**Assignment:**
Find the lines holding the string "button" in the data, then copy all of them.

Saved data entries
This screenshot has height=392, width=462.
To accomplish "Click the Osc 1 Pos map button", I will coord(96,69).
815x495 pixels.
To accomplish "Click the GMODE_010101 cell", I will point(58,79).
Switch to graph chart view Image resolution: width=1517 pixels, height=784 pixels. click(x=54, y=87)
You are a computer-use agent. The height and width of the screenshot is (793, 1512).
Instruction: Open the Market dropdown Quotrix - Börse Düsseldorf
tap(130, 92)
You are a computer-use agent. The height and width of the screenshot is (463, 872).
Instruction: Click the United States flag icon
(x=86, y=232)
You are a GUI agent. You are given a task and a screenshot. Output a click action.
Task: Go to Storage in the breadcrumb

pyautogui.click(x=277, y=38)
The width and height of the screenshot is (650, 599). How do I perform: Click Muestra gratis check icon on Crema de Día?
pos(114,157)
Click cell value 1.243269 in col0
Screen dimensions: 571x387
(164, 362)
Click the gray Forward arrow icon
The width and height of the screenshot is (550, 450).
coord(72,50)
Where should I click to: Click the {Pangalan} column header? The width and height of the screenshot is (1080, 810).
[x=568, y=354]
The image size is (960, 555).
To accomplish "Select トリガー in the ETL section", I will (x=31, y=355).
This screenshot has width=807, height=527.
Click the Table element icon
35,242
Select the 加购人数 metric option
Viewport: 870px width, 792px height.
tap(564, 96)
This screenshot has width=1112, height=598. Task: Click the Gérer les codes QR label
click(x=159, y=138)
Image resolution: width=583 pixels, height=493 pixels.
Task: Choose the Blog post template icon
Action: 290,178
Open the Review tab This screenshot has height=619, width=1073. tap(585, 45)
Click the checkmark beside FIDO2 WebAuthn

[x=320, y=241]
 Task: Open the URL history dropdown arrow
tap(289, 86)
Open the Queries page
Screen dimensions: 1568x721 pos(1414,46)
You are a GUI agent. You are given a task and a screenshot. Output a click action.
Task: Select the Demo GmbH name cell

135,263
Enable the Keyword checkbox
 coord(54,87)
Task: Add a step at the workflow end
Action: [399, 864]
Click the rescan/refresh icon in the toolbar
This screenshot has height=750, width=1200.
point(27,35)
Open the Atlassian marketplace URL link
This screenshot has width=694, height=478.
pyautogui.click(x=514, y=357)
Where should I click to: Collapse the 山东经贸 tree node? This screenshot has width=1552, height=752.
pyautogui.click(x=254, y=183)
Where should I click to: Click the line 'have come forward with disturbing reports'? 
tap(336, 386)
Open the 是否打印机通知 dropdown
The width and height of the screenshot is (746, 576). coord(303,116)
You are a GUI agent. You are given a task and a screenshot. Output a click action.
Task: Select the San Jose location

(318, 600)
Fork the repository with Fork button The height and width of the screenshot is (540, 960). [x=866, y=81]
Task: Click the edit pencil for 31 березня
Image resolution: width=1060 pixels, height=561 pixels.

**Response area:**
To accomplish "Click the Osc 1 Pos map button", I will coord(96,69).
Fork the repository with Fork button The height and width of the screenshot is (540, 960). [x=866, y=81]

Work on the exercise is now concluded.